- WHAT TO DO
From the entries below, copy every line that holds the word "with".

- INFORMATION
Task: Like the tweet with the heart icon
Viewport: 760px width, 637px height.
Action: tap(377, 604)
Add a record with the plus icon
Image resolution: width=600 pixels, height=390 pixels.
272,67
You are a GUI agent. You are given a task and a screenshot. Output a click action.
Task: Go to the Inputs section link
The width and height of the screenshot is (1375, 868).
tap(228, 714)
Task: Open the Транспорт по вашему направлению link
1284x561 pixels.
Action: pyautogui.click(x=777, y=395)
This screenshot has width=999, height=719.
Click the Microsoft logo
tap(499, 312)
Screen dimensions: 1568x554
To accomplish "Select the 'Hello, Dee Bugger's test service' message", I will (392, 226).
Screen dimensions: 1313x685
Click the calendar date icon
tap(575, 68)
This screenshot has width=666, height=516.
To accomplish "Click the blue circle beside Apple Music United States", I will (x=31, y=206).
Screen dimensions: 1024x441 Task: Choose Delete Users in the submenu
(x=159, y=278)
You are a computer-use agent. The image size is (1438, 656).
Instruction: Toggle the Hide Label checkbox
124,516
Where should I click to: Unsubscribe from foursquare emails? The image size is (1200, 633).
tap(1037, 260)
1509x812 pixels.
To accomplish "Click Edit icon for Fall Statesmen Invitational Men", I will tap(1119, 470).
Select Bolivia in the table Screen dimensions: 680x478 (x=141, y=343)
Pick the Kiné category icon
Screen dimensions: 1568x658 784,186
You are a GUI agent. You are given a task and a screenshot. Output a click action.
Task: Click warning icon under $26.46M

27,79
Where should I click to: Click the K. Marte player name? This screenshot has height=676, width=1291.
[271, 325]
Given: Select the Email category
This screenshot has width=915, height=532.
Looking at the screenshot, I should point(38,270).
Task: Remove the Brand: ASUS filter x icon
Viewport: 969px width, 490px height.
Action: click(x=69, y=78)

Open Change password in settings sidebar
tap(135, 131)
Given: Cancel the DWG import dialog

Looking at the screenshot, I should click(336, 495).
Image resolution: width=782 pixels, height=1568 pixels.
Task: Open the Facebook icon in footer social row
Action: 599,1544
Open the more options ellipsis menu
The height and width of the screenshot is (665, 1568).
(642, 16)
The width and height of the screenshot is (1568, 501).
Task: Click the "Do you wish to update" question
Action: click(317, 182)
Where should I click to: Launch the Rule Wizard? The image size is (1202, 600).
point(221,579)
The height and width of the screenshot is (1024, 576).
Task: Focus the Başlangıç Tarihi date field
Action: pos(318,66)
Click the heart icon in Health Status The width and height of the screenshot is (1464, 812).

- OUTPUT FOR THIS TASK
Task: Like the tweet with the heart icon
Add a record with the plus icon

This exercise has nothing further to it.